By Ernest Nzor, Abuja
21 May 2022   |   4:08 am
A Federal High Court sitting in Abuja, yesterday, adjourned hearing on the suit filed by the Coalition of Northern Groups (CNG) seeking a referendum to determine the fate of Biafra and other self-determination agitations to October 20, 2022.

Photo by STEFAN HEUNIS / AFP

A Federal High Court sitting in Abuja, yesterday, adjourned hearing on the suit filed by the Coalition of Northern Groups (CNG) seeking a referendum to determine the fate of Biafra and other self-determination agitations to October 20, 2022.

Justice Inyang Ekwo, who presided over the matter, granted all the motions to allow interested parties to be joined in the suit.

Speaking with journalists after the adjournment, Counsel to CNG, Sufiyanu Gambo Idris, said: “What the plaintiff is asking for is the opportunity for all Nigerians to be given the chance whether they want to stay in Nigeria or not, which is their right and we are equally calling for that.

“We felt by the provisions of the African Charter on Human and People’s Rights, every citizen in an African country has the right to say he is no longer interested in remaining in that country not just Nigeria.

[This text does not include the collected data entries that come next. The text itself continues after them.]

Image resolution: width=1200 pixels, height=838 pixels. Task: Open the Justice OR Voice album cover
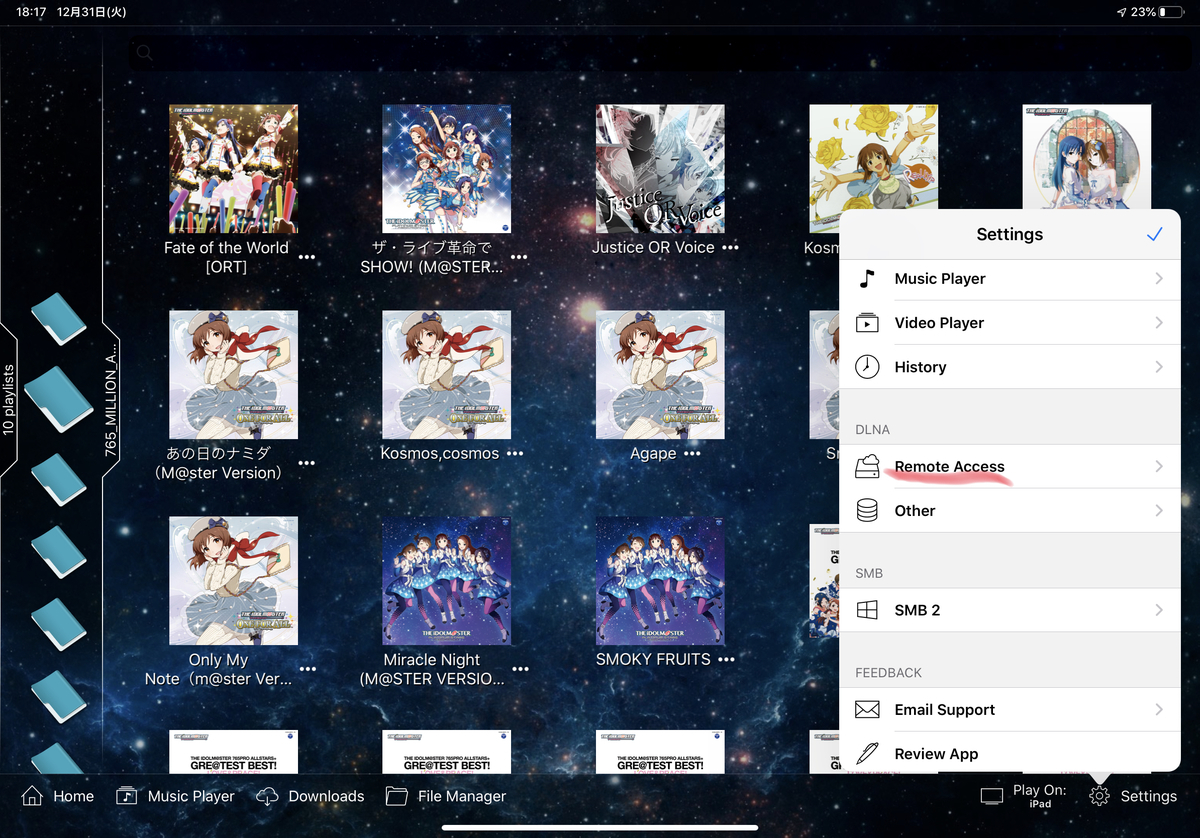[660, 169]
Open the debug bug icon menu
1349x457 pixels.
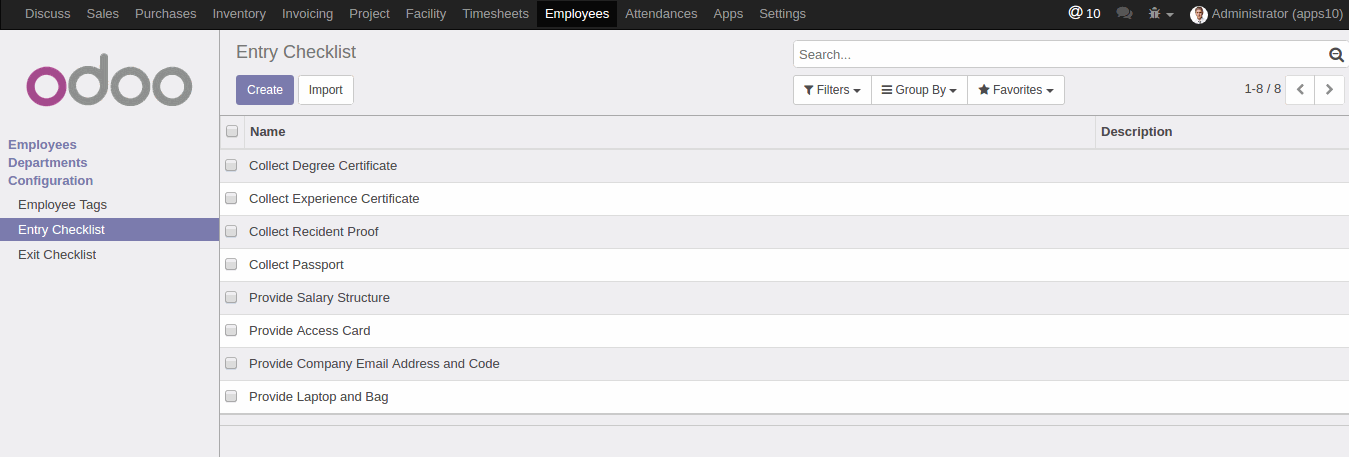1160,14
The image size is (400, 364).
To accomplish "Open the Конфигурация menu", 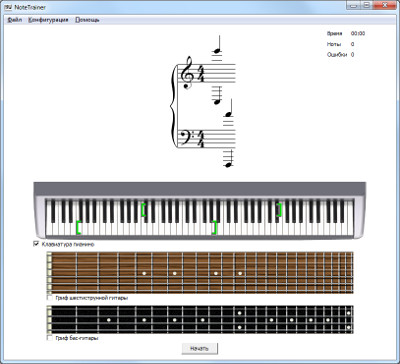I will coord(48,20).
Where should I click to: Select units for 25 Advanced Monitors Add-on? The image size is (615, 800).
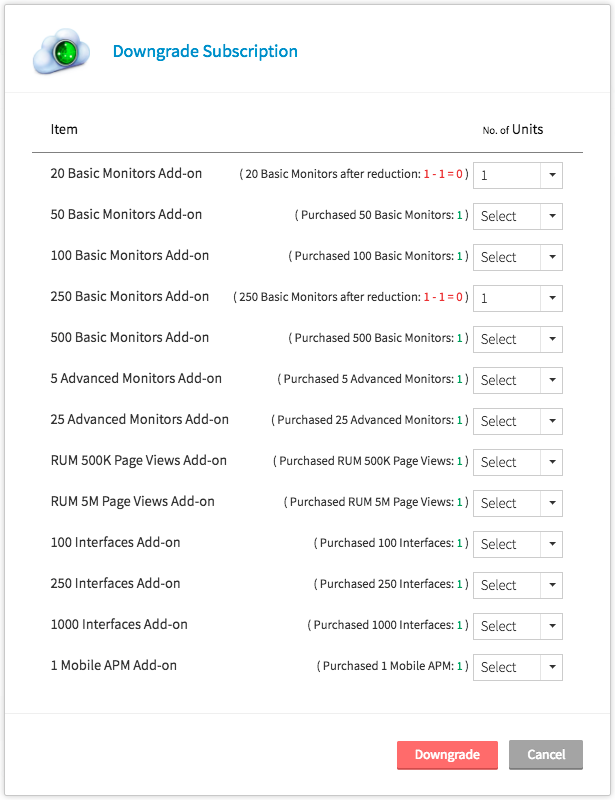[x=518, y=421]
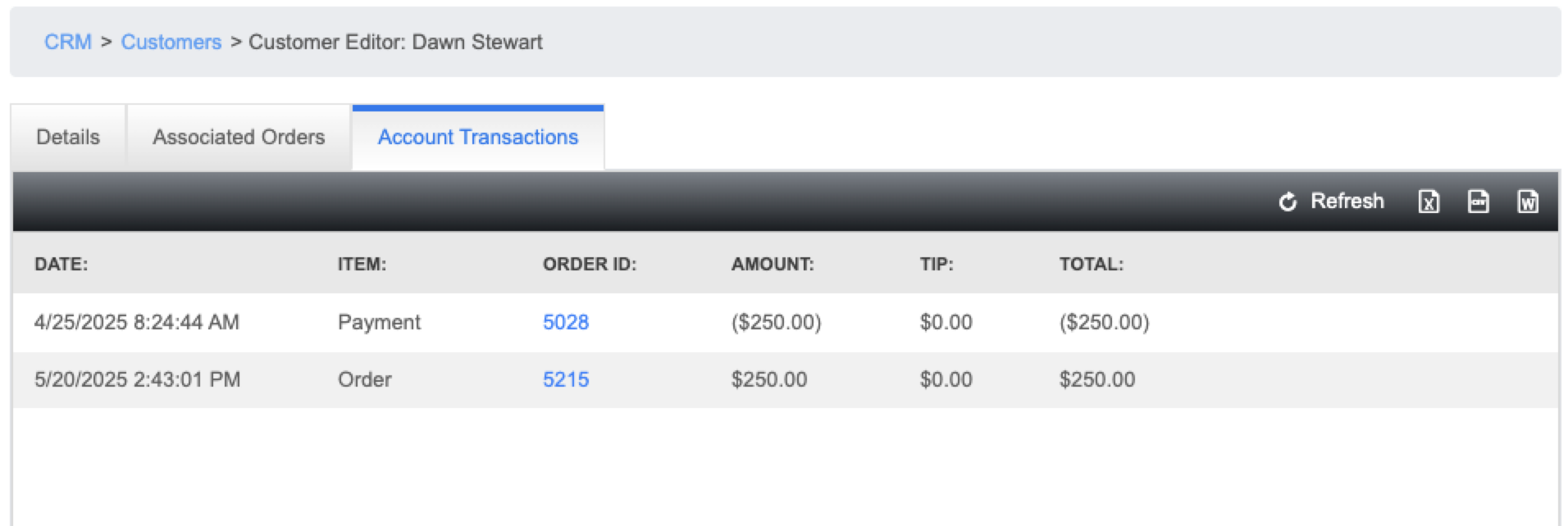
Task: Switch to the Details tab
Action: pyautogui.click(x=68, y=138)
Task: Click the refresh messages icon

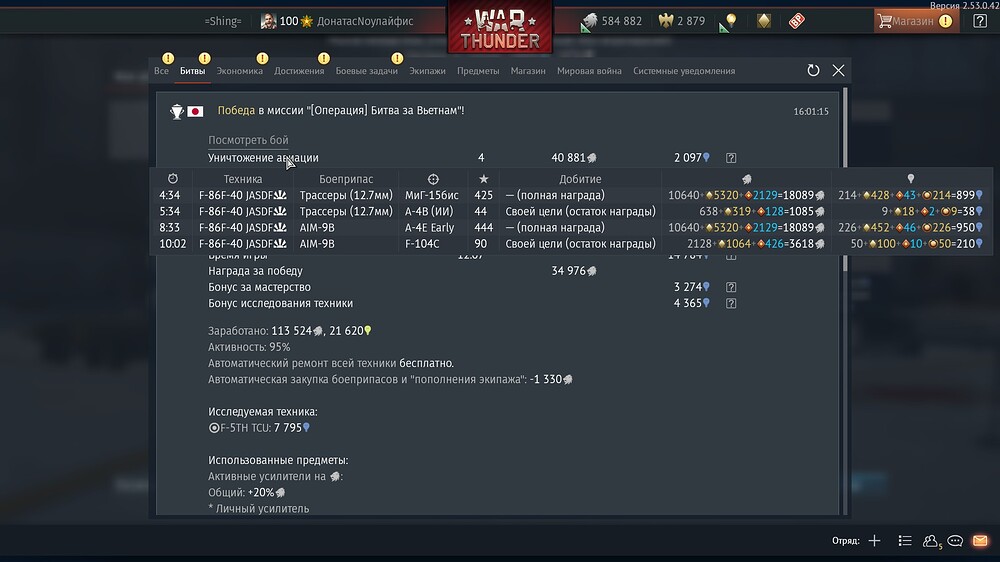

“Our clients felt the right thing to do now is to allow every citizen to decide whether he still wants to stay in Nigeria or not. If he wants to stay, let him stay peacefully, and if you want to go, go peacefully,” he said.

On his part, the lead counsel for the Igbo Nation, Victor C. Onweremadu, said the South East was properly joined in matter because the court accepted the argument to join the region.

He said: “The referendum is the only thing that can bring peace in this country. The Igbo nation has been marginalised so much. There is an unjust treatment to the Igbo people in this country. Igbo have suffered in this country.

“One of the injustices that I am always campaigning against is what is happening now. Since the coming of democracy in this country, almost every part of this country has produced a president, sometimes ruling for eight years.

“The North has produced their own President, which is our dear President Muhammadu Buhari. Even our brothers in the South-South have had their own share in this democratic dispensation in Goodluck Jonathan.

The South East is the only major tribe in Nigeria that has been denied the opportunity to rule Nigeria.”

However, the spokesperson of CNG, Abdul-Azeez Suleiman, countered Onweremadu, saying it’s the North East that has been truly marginalised in the country.

His words: “We are the plaintiff in this matter. We are happy that the case we initiated for love of this country is developing into an interesting process with the potential of bringing about an enduring peace in Nigeria.

“We also wish to say that contrary to what the Igbo lawyer just claimed, throughout this political dispensation, it is the North East that can be said to be truly marginalised. The North East has not had the opportunity to even field a vice president, whereas the South East that is over agitated about marginalisation has had three opportunities for the vice presidency.

“The Southeast has had a vice president and three opportunities to produce the president; the North West has produced two presidents and a vice president. The South-South has produced a president and the South-West had produced a president and the current vice. We are hoping that at the conclusion of this suit and eventual conduct of a referendum as sought in the suit, all these issues would be put to rest,” he said.